Энни Леви поучаствовала в исследованиях Калифорнийского университета за полгода до своей смерти. Переживая терминальную стадию рака, Энни знала, что скоро умрет, и по этой причине испытывала такую тревогу, что не могла думать ни о чем, кроме смерти. Пока не прошла терапию с псилоцибином. Ее сын на похоронах сказал: «Это было вдохновляюще — видеть, как она проскользнула через это [смерть], как будто это не важно».

Иногда депрессия не лечится. Люди с терапевтически резистентной депрессией принимали антидепрессанты, проходили психотерапию, и это не помогло. Двенадцать из них приняли участие в исследовании Имперского колледжа Лондона. Эти пациенты страдали от депрессии в среднем на протяжении 18 лет. Восемь из двенадцати ушли в ремиссию сразу после сеанса. Через три месяца пятеро участников оставались в ремиссии, остальные показывали снижение симптомов депрессии вдвое по сравнению с первоначальным состоянием.

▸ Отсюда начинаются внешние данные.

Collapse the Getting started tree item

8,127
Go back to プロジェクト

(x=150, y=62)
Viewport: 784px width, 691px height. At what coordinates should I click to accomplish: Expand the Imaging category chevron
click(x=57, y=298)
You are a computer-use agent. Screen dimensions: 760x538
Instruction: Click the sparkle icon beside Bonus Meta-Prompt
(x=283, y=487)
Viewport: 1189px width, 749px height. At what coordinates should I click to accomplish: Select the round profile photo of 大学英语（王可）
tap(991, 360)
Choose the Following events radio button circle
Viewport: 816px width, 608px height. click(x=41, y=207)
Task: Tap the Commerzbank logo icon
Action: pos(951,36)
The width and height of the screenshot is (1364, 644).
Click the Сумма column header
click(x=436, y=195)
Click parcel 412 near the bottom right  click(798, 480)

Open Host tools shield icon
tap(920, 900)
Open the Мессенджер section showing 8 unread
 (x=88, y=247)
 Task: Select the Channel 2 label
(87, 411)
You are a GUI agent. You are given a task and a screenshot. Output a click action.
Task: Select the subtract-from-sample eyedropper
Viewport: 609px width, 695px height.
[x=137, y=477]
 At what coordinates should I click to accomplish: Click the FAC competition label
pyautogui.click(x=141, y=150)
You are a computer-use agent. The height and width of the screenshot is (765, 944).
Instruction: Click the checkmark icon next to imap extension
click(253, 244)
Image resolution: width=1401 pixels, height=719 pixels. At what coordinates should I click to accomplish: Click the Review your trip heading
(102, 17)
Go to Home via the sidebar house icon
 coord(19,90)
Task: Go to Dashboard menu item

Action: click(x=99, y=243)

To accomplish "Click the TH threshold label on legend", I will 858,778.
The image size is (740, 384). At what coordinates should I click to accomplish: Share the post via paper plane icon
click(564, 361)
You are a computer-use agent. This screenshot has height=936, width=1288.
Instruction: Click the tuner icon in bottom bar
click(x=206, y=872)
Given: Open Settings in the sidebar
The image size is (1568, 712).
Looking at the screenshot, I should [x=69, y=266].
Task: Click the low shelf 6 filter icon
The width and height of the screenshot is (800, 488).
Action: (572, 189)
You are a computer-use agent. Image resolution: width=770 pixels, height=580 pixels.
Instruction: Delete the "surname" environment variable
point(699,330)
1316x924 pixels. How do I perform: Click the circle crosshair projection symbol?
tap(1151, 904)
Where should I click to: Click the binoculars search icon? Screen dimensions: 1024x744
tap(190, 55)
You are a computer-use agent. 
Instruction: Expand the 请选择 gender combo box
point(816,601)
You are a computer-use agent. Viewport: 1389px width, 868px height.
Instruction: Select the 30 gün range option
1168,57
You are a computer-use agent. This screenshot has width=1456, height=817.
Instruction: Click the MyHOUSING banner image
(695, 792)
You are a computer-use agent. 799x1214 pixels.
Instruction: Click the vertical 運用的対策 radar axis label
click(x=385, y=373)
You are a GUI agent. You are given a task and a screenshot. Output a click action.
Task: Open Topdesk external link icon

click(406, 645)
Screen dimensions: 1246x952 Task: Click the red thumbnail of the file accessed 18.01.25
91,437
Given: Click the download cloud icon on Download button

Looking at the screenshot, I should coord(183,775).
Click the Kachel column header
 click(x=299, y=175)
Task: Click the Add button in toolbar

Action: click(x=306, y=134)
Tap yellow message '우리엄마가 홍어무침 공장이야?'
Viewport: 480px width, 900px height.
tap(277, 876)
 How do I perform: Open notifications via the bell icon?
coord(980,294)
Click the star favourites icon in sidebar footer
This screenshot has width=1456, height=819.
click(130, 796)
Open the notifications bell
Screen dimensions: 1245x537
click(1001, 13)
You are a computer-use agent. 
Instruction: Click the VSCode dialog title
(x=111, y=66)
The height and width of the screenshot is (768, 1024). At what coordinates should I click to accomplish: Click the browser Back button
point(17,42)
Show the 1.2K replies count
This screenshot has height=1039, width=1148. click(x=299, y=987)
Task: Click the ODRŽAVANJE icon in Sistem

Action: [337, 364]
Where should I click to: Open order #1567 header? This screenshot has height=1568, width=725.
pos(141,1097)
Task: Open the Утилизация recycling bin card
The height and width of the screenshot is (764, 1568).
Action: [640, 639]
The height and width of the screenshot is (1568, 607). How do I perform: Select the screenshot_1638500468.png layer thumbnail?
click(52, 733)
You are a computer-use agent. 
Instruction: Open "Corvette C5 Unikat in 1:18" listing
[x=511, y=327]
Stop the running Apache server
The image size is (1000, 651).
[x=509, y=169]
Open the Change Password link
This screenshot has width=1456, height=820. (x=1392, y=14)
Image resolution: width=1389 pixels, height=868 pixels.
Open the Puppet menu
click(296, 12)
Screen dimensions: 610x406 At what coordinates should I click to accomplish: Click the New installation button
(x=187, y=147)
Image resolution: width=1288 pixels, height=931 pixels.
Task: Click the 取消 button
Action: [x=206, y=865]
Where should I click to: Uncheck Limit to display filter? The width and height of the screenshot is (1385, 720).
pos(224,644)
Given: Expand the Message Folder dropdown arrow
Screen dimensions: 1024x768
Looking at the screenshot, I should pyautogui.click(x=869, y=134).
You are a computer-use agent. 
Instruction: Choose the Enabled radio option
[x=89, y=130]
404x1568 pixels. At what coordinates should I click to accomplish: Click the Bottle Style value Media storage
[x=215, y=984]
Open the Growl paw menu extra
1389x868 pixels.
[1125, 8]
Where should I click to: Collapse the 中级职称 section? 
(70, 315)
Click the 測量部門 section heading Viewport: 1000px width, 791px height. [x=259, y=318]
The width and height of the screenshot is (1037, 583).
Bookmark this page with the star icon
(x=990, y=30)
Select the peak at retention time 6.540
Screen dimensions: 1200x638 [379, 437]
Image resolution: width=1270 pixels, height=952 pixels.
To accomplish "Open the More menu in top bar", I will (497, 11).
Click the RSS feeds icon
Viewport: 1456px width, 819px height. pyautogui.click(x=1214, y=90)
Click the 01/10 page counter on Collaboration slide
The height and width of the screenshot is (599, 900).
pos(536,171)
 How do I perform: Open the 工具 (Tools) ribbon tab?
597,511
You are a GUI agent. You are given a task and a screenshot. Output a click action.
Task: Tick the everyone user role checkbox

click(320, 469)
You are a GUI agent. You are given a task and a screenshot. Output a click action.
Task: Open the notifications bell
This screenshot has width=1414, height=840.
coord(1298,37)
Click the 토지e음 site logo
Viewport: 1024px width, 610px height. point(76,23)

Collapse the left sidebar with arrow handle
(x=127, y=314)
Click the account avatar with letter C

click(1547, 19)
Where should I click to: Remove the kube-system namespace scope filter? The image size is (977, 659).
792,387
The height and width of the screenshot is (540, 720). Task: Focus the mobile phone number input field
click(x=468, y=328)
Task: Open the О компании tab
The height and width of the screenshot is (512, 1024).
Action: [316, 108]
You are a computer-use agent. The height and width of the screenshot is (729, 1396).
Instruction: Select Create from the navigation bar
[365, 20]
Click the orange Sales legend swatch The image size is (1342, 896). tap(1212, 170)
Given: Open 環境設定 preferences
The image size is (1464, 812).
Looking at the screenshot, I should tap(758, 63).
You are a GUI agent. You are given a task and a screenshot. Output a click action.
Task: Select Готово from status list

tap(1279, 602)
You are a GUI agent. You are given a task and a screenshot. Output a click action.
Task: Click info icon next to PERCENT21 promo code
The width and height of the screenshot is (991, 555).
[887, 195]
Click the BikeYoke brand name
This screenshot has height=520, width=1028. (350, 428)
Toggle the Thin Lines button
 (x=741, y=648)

По данным World Health Organization за 2017 год, депрессией в мире страдают 350 миллионов человек — это как 8 Украин или одни США

Грибы за независимость

Исследование клиники Джонса Хопкинса: 15 человек в среднем курили пачку в день на протяжении 30 лет — 80% участников свободны от табака в течение полугода. Самый прописываемый препарат от курения Varenicline дает положительный результат лишь в 35% случаев.

Прекращение курения — не просто биологическая реакция, как при приеме других препаратов, которые воздействуют на никотиновые рецепторы. Псилоцибин позволяет пережить глубокую рефлексию в отношении собственной жизни и зажечь мотивацию для изменений.

Также команда из клиники Джонса Хопкинса провела опрос в психоделических комьюнити. Опросили 343 человека, которые имели проблемы с алкоголем длительностью от 7 лет. После психоделического опыта 83% больше не соответствовали критериям алкогольной зависимости.

Психологические травмы и ПТСР

Каждый день только в США 22 человека поканчивают жизнь самоубийством из-за ПТСР. В Украине, по данным за 2016 год, из 280 тысяч человек, принимавших участие в военных действиях на Донбассе, 500 покончили жизнь самоубийством, когда вернулись домой.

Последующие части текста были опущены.